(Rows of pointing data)

^^^^

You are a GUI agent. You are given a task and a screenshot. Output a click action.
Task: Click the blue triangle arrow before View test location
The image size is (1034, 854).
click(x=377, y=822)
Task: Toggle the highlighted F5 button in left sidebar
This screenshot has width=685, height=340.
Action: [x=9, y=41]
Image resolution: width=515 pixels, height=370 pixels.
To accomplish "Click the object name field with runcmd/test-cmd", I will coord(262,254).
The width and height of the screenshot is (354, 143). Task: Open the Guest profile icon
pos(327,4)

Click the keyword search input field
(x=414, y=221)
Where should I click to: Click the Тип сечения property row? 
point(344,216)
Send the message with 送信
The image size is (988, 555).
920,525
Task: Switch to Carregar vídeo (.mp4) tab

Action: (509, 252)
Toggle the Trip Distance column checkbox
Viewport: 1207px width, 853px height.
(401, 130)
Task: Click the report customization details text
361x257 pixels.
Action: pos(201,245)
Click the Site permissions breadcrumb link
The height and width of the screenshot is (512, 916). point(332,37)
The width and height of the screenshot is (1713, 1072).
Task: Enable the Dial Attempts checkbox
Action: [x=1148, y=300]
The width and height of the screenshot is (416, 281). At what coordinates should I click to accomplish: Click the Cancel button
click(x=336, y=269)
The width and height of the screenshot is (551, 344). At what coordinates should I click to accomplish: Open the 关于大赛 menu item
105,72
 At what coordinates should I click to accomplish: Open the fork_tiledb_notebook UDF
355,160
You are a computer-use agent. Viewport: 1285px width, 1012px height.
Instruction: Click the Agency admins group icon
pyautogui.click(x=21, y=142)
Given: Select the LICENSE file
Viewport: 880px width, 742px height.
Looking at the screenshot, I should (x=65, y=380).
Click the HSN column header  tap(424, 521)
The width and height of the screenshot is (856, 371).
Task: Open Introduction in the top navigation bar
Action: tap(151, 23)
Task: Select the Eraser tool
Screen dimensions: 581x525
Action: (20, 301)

^^^^

**Written problem:**
Gather every line above that contains the word "size", and copy each one in full.

**Response to this exercise:**
The image size is (1034, 854).
The image size is (988, 555).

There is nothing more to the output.